* _本文_

· · · · ·

昨日は黄砂で、晴れているのに空が青くなかった・・・(;´д`)ゞ
今日は少しマシですね。でもすっきりしない。
マックス・リュティ『昔話の解釈』を読む
第5章 賢いグレーテル
なぜ私たちは、後ろ向きの「幸せハンス」を楽しく朗らかな気持ちで聞く(読む)ことができるかでしょう。というのが、今日の課題ヾ(•ω•`)o
リュティさんは、ふたつのことを言っています。
ひとつは、ハンスを笑いものにする、つまり、優越感を味わうのだということ。
それは悪いことではありません。
落語の主人公や漫才のぼけ役、サーカスのピエロや道化師と同じ役目があるってことです。
もうひとつ、こちらのほうが大事なのですが、ハンスといっしょにわたしたちも喜ぶんだということです。
物事を軽く処理するハンスのやり方はすばらしいです。
もう一度読み(聞き)なおして見てください。
引きつったような状態からの解放、緊張からの解放、あきらめの能力、断固として楽なほうを取りつらいほうを取らぬこと、義務の免除を求め、高尚な課題を負わぬこと、それらが、生のリズムの一部をなしていると、リュティさんは言います。
徹底していますよね。わたしたち、人生だけでなく、日常生活でさえ、ここまで徹底して楽なほうを選ぶことができますか?
ハンスはできるんですね。

· · · · ·

* _記述課題_
[a] 本文によると、ハンスを笑いものにするとき、私たちは何を味わうのか答えなさい。
[b] 次の(i)〜(iii)がそれぞれ本文と合っているかどうかを、はい・いいえで答え、その根拠となる本文の言葉をそのまま引用しなさい。(i) ハンスを笑いものにすることは悪いことだとされている。(ii) ふたつのうち、ハンスといっしょに喜ぶことのほうが大事だとされている。(iii) 黄砂の日は、晴れていても空が青くなかった。
[c] 本文の「引きつったような状態からの解」を含む語句から書き始めて「ハンスはできるんですね。」のあとで止め、その部分を「日常生活」を「毎日の暮らし」に置き換えて書き直しなさい。
この一覧は本文とは別の資料である。

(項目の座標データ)
· · · · ·

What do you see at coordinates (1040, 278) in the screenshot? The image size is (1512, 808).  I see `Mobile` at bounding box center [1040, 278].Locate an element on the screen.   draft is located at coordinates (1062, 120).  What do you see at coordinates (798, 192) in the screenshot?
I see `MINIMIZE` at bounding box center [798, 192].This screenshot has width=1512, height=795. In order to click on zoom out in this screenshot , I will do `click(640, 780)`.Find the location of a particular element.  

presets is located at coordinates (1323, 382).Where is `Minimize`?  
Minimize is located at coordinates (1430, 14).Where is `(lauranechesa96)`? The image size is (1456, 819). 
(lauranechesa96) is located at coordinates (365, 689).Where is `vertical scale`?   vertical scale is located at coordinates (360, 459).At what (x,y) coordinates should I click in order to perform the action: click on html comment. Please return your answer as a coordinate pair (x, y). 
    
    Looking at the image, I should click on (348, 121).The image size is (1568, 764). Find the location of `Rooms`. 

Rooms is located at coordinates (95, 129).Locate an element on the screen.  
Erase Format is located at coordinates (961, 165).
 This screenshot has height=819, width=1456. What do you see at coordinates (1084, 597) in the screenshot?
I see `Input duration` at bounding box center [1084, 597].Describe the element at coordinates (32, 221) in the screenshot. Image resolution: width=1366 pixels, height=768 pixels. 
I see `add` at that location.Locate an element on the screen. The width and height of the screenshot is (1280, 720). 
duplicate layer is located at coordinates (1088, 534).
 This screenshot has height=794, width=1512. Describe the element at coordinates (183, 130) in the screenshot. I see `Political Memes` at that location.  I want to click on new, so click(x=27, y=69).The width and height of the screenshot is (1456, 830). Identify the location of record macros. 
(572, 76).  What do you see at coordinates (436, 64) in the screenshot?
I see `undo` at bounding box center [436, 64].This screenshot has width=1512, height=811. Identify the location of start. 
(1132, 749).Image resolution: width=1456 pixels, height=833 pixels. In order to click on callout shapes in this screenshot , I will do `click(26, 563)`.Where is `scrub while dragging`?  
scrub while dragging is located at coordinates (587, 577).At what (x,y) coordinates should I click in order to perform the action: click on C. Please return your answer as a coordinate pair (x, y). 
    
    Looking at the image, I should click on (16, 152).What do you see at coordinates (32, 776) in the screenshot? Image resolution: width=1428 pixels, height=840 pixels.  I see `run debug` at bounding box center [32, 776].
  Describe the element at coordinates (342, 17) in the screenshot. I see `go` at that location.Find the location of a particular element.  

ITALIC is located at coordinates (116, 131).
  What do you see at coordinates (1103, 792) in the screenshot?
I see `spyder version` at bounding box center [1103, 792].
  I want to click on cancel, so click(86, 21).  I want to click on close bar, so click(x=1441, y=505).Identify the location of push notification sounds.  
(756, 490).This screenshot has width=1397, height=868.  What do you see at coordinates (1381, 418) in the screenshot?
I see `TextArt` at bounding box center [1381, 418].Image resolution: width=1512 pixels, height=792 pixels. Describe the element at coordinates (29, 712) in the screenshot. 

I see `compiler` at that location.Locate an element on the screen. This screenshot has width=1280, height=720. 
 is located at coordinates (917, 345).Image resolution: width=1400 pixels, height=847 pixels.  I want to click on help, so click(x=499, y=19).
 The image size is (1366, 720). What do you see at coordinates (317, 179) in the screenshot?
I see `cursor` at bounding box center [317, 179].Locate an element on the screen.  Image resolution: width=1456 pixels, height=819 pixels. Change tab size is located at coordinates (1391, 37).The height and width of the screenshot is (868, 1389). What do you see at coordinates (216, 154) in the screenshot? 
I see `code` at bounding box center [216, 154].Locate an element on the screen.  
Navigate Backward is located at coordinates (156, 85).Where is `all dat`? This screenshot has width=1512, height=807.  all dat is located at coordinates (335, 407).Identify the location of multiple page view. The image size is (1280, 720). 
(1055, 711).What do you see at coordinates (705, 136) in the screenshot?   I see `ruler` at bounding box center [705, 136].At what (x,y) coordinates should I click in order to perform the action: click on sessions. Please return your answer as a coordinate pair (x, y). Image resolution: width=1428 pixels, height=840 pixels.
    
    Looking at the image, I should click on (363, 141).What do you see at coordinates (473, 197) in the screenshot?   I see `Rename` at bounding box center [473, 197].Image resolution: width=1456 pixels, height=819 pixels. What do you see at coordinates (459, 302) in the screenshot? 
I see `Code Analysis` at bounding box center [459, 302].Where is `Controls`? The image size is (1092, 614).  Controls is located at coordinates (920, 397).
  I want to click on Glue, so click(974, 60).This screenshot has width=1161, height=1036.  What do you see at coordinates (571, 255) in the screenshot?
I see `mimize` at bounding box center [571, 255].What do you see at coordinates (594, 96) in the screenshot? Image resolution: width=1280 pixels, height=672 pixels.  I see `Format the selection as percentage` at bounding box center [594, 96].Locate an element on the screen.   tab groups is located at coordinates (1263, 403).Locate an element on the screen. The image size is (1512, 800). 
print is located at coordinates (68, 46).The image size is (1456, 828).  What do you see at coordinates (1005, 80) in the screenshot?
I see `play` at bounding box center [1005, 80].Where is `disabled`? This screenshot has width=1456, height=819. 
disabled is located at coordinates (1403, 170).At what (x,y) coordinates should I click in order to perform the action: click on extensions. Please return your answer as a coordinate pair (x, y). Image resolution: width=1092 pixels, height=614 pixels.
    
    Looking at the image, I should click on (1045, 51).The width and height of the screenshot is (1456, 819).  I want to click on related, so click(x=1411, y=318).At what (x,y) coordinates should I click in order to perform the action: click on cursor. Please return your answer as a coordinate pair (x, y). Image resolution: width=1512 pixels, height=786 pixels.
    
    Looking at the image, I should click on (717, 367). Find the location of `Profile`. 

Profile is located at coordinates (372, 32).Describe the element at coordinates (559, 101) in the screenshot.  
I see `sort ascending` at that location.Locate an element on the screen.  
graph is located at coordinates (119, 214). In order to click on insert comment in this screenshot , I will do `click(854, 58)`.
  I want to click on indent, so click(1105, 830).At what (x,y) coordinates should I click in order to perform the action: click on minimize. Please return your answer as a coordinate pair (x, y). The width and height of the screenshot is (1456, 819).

· · · · ·

* _課題の解答_
[a] 優越感

[b]
(i) いいえ。「それは悪いことではありません。」
(ii) はい。「こちらのほうが大事なのですが、ハンスといっしょにわたしたちも喜ぶんだということです。」
(iii) はい。「昨日は黄砂で、晴れているのに空が青くなかった」

[c]
引きつったような状態からの解放、緊張からの解放、あきらめの能力、断固として楽なほうを取りつらいほうを取らぬこと、義務の免除を求め、高尚な課題を負わぬこと、それらが、生のリズムの一部をなしていると、リュティさんは言います。
徹底していますよね。わたしたち、人生だけでなく、毎日の暮らしでさえ、ここまで徹底して楽なほうを選ぶことができますか?
ハンスはできるんですね。